Part 2 of a 3 part post on my first week of teaching in a Chinese middle school.
Read part 1.
It just so happens that 4 out of 7 GC students here want to be teachers, and while I am the only one who has had my student teaching experience, 4 of us are more comfortable than the others. Therefore, they don’t see the current “method” of scheduling us to teach as an issue, because they think we generally do very well. I think they see us all as good teachers just because we teach the only way we know to teach – the American way, which is much more affective than the Chinese way (which is simply copying the teacher, and the teacher reading the the lesson straight from the book, word for word). It is not creative. It is not engaging. It is down-right boring. Students chant monotonous words or sentences after the teacher to “learn” the information.
I have been asked to mainly teach the lowest level of English learners: Junior, Grade 1. These students are maybe 7,8,9,10, or 11 years old. Mostly 8-10 years old, and have learned English for about a month. I don’t speak enough Chinese to communicate with them and they don’t really understand my English. It’s pretty hard to teach and I have no idea how to teach new English-learners. The older classes (Senior Grade 1-4) can communicate with us pretty well, have solid conversations with us, and benefit from us more.

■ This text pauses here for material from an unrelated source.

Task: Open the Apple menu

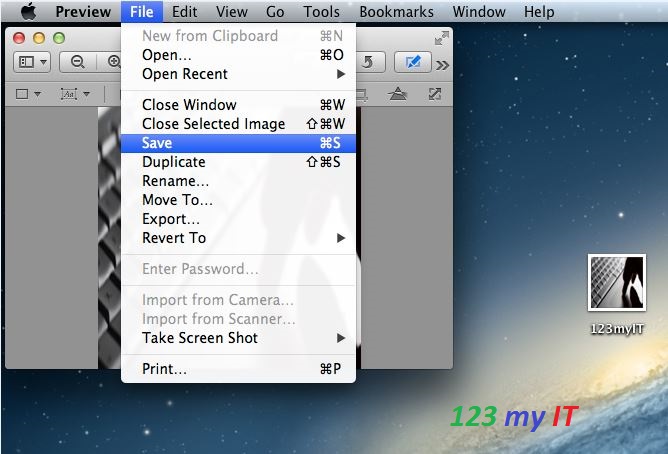Action: point(27,12)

The students treat us even more like celebraties than we ever experienced in Nanchong. They run up to us and grab our hands and ask us to be their friend, sign their paper, take a picture with them, give them our phone number and e-mail address, and about 1,483 other questions. They follow us and stop us and make it hard for us to go anywhere. They take pictures or movies of us in class with their phones. During breaks between classes when teachers are grabbing us and pulling us every-which-way, students are filling us the room, backing us/trapping us into a corner and yelling at us to talk to them and be their friend. Some teachers act as bodyguards for us and some have to blow whistles constantly to get them to leave the office, and that doesn’t always work. And whistles are supposed to be used for really serious situations. It.is.intense.